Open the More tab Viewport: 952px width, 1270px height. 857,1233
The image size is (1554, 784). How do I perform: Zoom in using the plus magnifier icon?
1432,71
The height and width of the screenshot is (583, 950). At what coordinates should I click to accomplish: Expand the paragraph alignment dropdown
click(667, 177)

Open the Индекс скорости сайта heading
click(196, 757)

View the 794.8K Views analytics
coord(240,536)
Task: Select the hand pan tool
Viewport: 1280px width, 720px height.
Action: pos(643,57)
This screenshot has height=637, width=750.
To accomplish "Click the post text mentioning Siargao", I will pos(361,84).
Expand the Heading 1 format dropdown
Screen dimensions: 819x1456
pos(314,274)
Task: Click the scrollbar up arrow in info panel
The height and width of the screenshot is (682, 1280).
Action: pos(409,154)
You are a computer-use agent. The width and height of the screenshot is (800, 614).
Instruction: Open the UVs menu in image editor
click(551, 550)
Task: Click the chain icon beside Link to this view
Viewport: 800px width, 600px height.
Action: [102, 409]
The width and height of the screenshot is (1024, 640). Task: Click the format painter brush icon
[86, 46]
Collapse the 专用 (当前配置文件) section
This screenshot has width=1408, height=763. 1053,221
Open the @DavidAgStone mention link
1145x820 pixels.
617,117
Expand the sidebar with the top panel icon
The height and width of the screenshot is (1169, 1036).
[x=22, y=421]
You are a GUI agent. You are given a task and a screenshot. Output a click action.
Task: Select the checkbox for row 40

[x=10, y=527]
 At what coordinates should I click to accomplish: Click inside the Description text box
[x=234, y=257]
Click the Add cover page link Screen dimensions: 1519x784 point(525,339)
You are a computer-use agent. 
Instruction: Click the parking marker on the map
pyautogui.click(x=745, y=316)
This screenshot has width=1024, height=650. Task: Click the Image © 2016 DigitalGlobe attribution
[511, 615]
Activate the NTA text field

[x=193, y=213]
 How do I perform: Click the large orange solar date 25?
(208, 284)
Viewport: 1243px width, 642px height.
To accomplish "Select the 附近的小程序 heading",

# # # #

■ What the exercise asks: Respond with one number, the count of lines of the material that include "agent".

■ Solution to this problem: 3